Marcou os que foram à guerra e os que ficaram.
António Graça de Abreu
Apenas por simples curiosidade.
Provavelmente a língua chinesa, do ano em que foi escrito o poema, não seria a mesma do chinês tradicional actual.
Eu não sei como teria sido escrito 'a oeste da antiga muralha' pelo poeta, ou como é que ele, ou os chineses definiam os pontos cardeais.
O pai do D. Afonso Henriques muito provavelmente diria "oeste" apontando e dizendo 'o lado do mar', escolheria a erudita "anticu" por "velha" serem as avós e "muralla" já ouvir dizer os galegos.
Talvez o D. Afonso na conquista de Lisboa tivesse ouvido a alguns cruzados 'west gates' ou 'portes de ouest', calhando a ser informado que o Martin Moniz estava entalado na porta oeste.
É esta a minha curiosidade, a tradução apresentada é do chinês actual com certeza também diferente do chinês do tempo da composição deste belo poema.
Ainda por curiosidade, no poema original, sem adaptação ao chinês tradicional, está escrito 'antiga muralha' ou 'velha muralha'?
Saúde da boa
Valdemar Queiroz
O António Graça de Abreu (AGAbreu) no seu melhor terreno.
Gosto do seu trabalho em prol da poesia, dos seus poemas.

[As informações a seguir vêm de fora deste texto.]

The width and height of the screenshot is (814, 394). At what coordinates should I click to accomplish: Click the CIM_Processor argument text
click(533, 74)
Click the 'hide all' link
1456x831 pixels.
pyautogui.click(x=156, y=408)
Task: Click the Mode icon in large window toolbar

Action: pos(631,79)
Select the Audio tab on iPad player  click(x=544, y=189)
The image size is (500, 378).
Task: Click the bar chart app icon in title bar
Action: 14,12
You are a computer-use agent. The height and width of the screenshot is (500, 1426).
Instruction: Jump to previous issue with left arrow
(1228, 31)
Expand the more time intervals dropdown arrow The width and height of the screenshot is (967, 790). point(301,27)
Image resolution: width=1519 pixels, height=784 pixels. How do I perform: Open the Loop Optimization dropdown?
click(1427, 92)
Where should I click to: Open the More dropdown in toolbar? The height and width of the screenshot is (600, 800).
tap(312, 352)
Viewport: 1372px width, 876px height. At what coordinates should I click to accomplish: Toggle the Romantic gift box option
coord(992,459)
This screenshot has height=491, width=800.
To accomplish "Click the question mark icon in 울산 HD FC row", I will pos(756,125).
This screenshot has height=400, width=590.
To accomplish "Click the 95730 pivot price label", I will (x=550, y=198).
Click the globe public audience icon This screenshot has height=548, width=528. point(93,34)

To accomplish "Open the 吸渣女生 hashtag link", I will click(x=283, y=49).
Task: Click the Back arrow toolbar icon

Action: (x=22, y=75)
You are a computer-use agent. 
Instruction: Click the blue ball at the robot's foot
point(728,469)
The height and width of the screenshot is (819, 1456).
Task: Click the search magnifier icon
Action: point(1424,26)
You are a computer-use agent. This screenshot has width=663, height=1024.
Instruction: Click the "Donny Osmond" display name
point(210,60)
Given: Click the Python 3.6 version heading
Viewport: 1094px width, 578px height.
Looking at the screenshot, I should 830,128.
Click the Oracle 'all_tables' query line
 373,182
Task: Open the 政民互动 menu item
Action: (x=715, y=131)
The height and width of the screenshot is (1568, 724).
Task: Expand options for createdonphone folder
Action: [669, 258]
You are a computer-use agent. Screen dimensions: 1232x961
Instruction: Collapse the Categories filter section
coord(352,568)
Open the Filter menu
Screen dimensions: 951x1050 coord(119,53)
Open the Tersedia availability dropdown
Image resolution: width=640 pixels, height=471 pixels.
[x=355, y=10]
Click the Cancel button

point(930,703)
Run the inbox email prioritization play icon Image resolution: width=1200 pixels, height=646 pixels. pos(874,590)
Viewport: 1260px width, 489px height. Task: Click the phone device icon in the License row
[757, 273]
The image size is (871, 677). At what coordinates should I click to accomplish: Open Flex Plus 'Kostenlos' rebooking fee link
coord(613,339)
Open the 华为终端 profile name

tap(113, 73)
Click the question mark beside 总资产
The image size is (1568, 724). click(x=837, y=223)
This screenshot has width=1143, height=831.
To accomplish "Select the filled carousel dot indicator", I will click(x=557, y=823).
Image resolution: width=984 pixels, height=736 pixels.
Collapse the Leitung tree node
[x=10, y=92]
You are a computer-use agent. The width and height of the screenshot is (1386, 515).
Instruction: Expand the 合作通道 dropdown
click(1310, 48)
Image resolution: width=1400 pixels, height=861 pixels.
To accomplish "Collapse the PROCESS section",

É esse o Graça de Abreu que eu gosto.
Hélder Sousa
Ao Valdemar
Obrigado pelo teu comentário e questões.
O chinês escrito do ano 1000 não era muito diferente do chinês escrito actual. Já havia dialectos e diferentes leituras dos caracteres segundo os dialectos. Hoje em dialecto de Cantão o nome da capital da China diz-se Pakking, em dialecto de Xangai diz-se Pequim, em mandarim e dialecto da China do norte diz-se Beijing, os caracteres 北京 são sempre os mesmos, com diferentes leituras. Em poesia os tons (tem a ver com as rimas finais e internas) também eram diferentes, normalmente um tom ascendente e outro descendente, um sim, um não, ao contrário do actual mandarim que tem quatro tons e do actual cantonense que tem nove tons.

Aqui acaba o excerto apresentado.